(Update 4: changes headline, lede, adds detail)
London, Sep 12 (EFE) .- Queen Elizabeth II’s coffin was taken along the city of Edinburgh on Monday in a procession to pay tribute to the United Kingdom’s longest-reigning monarch, who passed away on September 8 aged 96.
The procession, from the Palace of Holyroodhouse to St Giles’ Cathedral, was followed by King Charles III and his siblings Princess Royal, the Duke of York and the Earl of Wessex.
A thanksgiving service was held at St Giles’ Cathedral in which Rt Rev Dr Iain Greenshields paid tribute to the Queen.
“Committed to the role she assumed in 1952 upon the death of her beloved father, she has been a constant in all of our lives for over 70 years,” he said.
“She understood the breadth of world affairs and also cared about what happened to all of her people,” he added.
Britain’s prime minister Liz Truss and Scotland’s first minister Nicola Sturgeon were among those who attended the service.
The coffin of Elizebeth II will remain in the cathedral for public viewing for 24 hours so residents can pay their respects to the late monarch.
It is King Charles III’s first visit to Scotland since he became the sovereign of the UK and 14 Commonwealth realms following his mother’s death.

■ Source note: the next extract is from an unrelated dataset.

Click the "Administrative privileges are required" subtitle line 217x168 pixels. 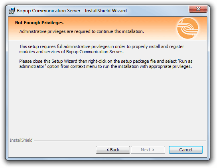tap(81, 31)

His visit started with the Ceremony of the Key in Edinburgh.
The ancient ceremony is a symbolic act in which the sovereign receives the keys of the city on a velvet cushion ahead of his visit. The King then hands back the keys, entrusting their safekeeping to the city officials.
Earlier Monday, King Charles III visited Westminster where, together with Queen Consort Camilla, visited the House of Commons and the House of Lords to hear their condolences.
“My Lords and members of the House of Commons, we gather today in remembrance of the remarkable span of the Queen’s dedicated service to her nations and peoples,” the King said.
“As I stand before you today, I cannot help but feel the weight of history which surrounds us, and which reminds us of the vital parliamentary traditions to which members of both houses dedicate yourselves with such personal commitment to the betterment of us all,” the monarch added.
Charles honored his mother’s service saying she set “an example of selfless duty which, with God’s help and your counsel, I am resolved faithfully to follow.”
Before his first parliamentary address, the King listened to the condolences from both the lower and upper houses of parliament.
Lord Speaker Lord McFall of Alcluith welcomed the monarchs on behalf of the House of Lords and said that “we all feel a sense of loss beyond measure.”
Commons Speaker Sir Lindsay Hoyle added that the loss of the Queen has reverberated around the world, pointing out that as “deep as our grief is, we know yours is deeper.”
Meanwhile, Downing Street announced a national minute’s silence to be held on September 17 at 8pm London time.
“The silence can be marked privately at home on your own or with friends and neighbors, out on your doorstep or street with neighbors, or at any locally arranged community events and vigils,” Downing Street said in a statement.